___ EXTRACTED TEXT ___

THREE SONGS
We’ll take a break today from economics, healthcare, AI, statistics, eugenics, etc. Just some music to hear and stories to read over coffee. I composed the music in 2022 and have been telling these stories for decades.
“Stones of Antiquity” consists of three atmospheric compositions for choir and assorted instruments. The titles come from quotes by poet William Wordsworth (“An Eye Made Quiet”), naturalist John Muir (“How Glorious a Greeting”), and artist Andy Goldsworthy (“A Stone Is Ingrained”). The video gives details on each song as the music plays.
Below the video are six brief tales—all odd, all true: “One Man, Two Graves,” “Queen of the Street,” “Apartment of the Damned,” “Urban Python,” “American in Almaty,” and “Songs in Sequence.”
SIX TALES
One Man, Two Graves
In my late teens, riding a Trailways bus across the broad expanse of Virginia, I struck up a conversation with the woman sitting next to me. I asked what she did for a living, and she said she was owner of a cemetery. (Before that day, I had never thought of a necropolis as an entrepreneurial endeavor.) I said, “That line of business must provide you with some interesting stories.” She smiled and nodded, with eyebrows a-flutter. “What’s your most interesting story?” I asked. After thinking, she said (and, of course, I paraphrase after 50 years): “I once came very close to selling two side-by-side plots to a man who believed in reincarnation. He wanted his future self to rest beside his current self." She and he discussed this plan for quite a while before the man reluctantly gave up and opted for a single plot. The snag was that neither of them could figure a method by which the buyer’s current incarnation could let his reincarnated self know where the plot was. Nor could they figure a legal means to transfer ownership of the second plot to someone who would not be born till after the buyer’s had died and whose identity could not be known in advance. RIP x 2.

___

> [STATED TASK]: Reproduce the post about three songs and six tales in full, word for word. The rows that come next are separate material and are not part of the post.

___ DATASET RECORDS ___

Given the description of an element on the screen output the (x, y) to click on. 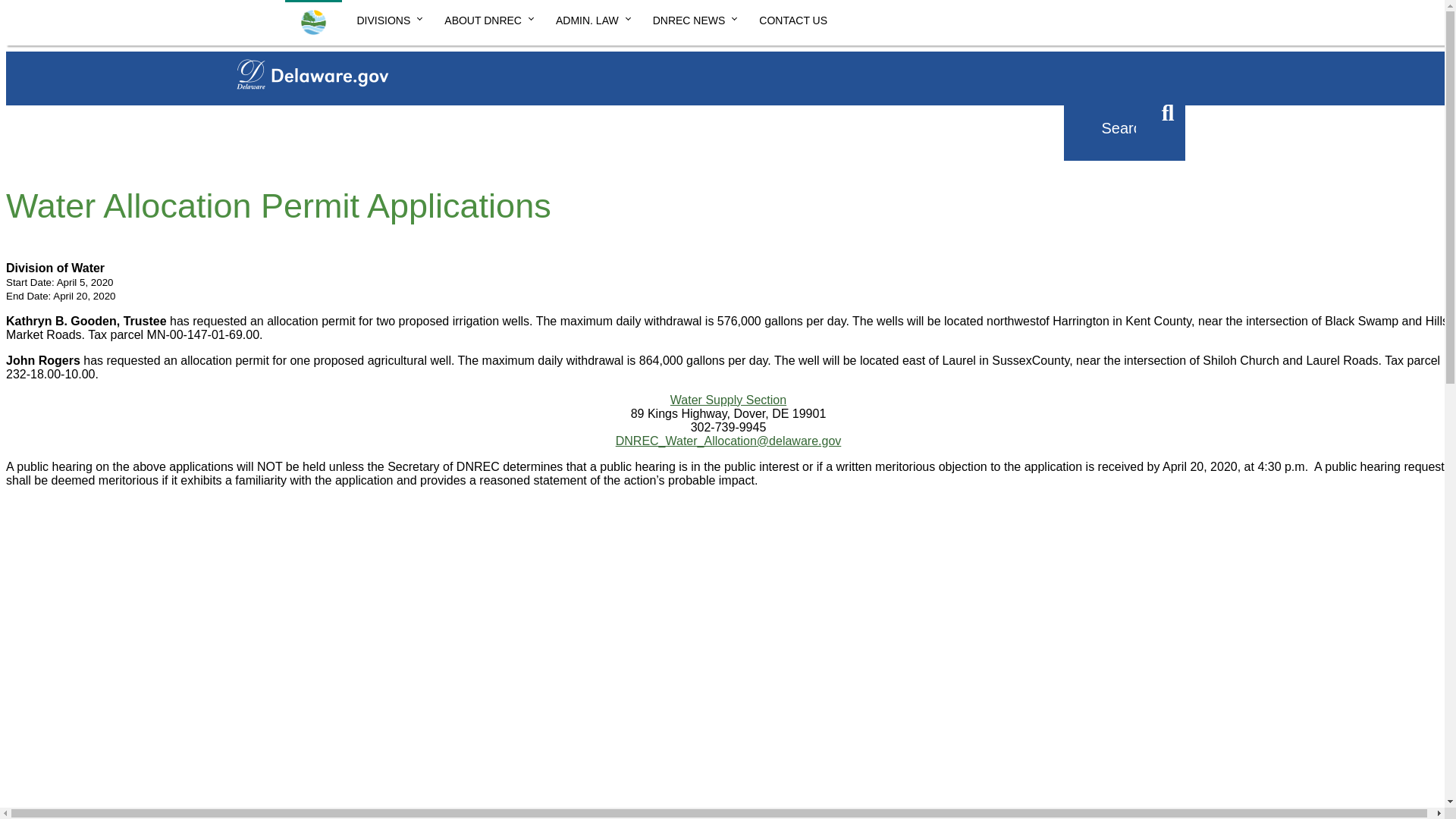
ABOUT DNREC (484, 18)
News (381, 111)
Submit (1168, 114)
Contact (532, 111)
ADMIN. LAW (588, 18)
Topics (453, 111)
DIVISIONS (384, 18)
Agencies (300, 111)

___

> [SOLVED EXERCISE]:
THREE SONGS
We’ll take a break today from economics, healthcare, AI, statistics, eugenics, etc. Just some music to hear and stories to read over coffee. I composed the music in 2022 and have been telling these stories for decades.
“Stones of Antiquity” consists of three atmospheric compositions for choir and assorted instruments. The titles come from quotes by poet William Wordsworth (“An Eye Made Quiet”), naturalist John Muir (“How Glorious a Greeting”), and artist Andy Goldsworthy (“A Stone Is Ingrained”). The video gives details on each song as the music plays.
Below the video are six brief tales—all odd, all true: “One Man, Two Graves,” “Queen of the Street,” “Apartment of the Damned,” “Urban Python,” “American in Almaty,” and “Songs in Sequence.”
SIX TALES
One Man, Two Graves
In my late teens, riding a Trailways bus across the broad expanse of Virginia, I struck up a conversation with the woman sitting next to me. I asked what she did for a living, and she said she was owner of a cemetery. (Before that day, I had never thought of a necropolis as an entrepreneurial endeavor.) I said, “That line of business must provide you with some interesting stories.” She smiled and nodded, with eyebrows a-flutter. “What’s your most interesting story?” I asked. After thinking, she said (and, of course, I paraphrase after 50 years): “I once came very close to selling two side-by-side plots to a man who believed in reincarnation. He wanted his future self to rest beside his current self." She and he discussed this plan for quite a while before the man reluctantly gave up and opted for a single plot. The snag was that neither of them could figure a method by which the buyer’s current incarnation could let his reincarnated self know where the plot was. Nor could they figure a legal means to transfer ownership of the second plot to someone who would not be born till after the buyer’s had died and whose identity could not be known in advance. RIP x 2.